• Information provided:
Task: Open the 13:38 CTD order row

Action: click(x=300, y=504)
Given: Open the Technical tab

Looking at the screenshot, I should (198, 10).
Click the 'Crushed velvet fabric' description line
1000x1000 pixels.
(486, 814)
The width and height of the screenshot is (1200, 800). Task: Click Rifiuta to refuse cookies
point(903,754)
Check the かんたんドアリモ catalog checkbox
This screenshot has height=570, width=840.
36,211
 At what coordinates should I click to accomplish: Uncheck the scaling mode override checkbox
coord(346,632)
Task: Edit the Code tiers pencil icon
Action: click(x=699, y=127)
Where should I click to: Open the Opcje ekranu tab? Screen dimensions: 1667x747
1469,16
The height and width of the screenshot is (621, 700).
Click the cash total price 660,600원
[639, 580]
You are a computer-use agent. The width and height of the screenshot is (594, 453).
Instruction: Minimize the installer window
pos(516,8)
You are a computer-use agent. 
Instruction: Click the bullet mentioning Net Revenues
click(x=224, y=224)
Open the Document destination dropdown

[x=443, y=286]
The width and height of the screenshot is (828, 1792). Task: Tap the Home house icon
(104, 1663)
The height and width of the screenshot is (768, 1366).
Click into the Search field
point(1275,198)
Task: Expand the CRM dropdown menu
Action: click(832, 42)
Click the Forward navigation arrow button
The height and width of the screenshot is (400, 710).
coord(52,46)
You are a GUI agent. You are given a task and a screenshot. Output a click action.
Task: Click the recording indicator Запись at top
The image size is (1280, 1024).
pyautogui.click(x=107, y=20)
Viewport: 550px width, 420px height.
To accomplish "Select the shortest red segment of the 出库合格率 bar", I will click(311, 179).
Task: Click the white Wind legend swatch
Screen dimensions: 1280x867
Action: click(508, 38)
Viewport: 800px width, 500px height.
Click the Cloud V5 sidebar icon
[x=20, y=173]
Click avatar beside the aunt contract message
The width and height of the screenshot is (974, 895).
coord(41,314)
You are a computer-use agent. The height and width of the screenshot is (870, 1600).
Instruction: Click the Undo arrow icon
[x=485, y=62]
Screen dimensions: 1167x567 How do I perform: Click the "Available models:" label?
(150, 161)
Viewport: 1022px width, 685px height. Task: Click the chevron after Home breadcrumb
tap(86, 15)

• Exercise prompt: Repeat the data in full, matching each line exactly.

• Solution:
Task: Open the 13:38 CTD order row

Action: click(x=300, y=504)
Given: Open the Technical tab

Looking at the screenshot, I should (198, 10).
Click the 'Crushed velvet fabric' description line
1000x1000 pixels.
(486, 814)
The width and height of the screenshot is (1200, 800). Task: Click Rifiuta to refuse cookies
point(903,754)
Check the かんたんドアリモ catalog checkbox
This screenshot has height=570, width=840.
36,211
 At what coordinates should I click to accomplish: Uncheck the scaling mode override checkbox
coord(346,632)
Task: Edit the Code tiers pencil icon
Action: click(x=699, y=127)
Where should I click to: Open the Opcje ekranu tab? Screen dimensions: 1667x747
1469,16
The height and width of the screenshot is (621, 700).
Click the cash total price 660,600원
[639, 580]
You are a computer-use agent. The width and height of the screenshot is (594, 453).
Instruction: Minimize the installer window
pos(516,8)
You are a computer-use agent. 
Instruction: Click the bullet mentioning Net Revenues
click(x=224, y=224)
Open the Document destination dropdown

[x=443, y=286]
The width and height of the screenshot is (828, 1792). Task: Tap the Home house icon
(104, 1663)
The height and width of the screenshot is (768, 1366).
Click into the Search field
point(1275,198)
Task: Expand the CRM dropdown menu
Action: click(832, 42)
Click the Forward navigation arrow button
The height and width of the screenshot is (400, 710).
coord(52,46)
You are a GUI agent. You are given a task and a screenshot. Output a click action.
Task: Click the recording indicator Запись at top
The image size is (1280, 1024).
pyautogui.click(x=107, y=20)
Viewport: 550px width, 420px height.
To accomplish "Select the shortest red segment of the 出库合格率 bar", I will click(311, 179).
Task: Click the white Wind legend swatch
Screen dimensions: 1280x867
Action: click(508, 38)
Viewport: 800px width, 500px height.
Click the Cloud V5 sidebar icon
[x=20, y=173]
Click avatar beside the aunt contract message
The width and height of the screenshot is (974, 895).
coord(41,314)
You are a computer-use agent. The height and width of the screenshot is (870, 1600).
Instruction: Click the Undo arrow icon
[x=485, y=62]
Screen dimensions: 1167x567 How do I perform: Click the "Available models:" label?
(150, 161)
Viewport: 1022px width, 685px height. Task: Click the chevron after Home breadcrumb
tap(86, 15)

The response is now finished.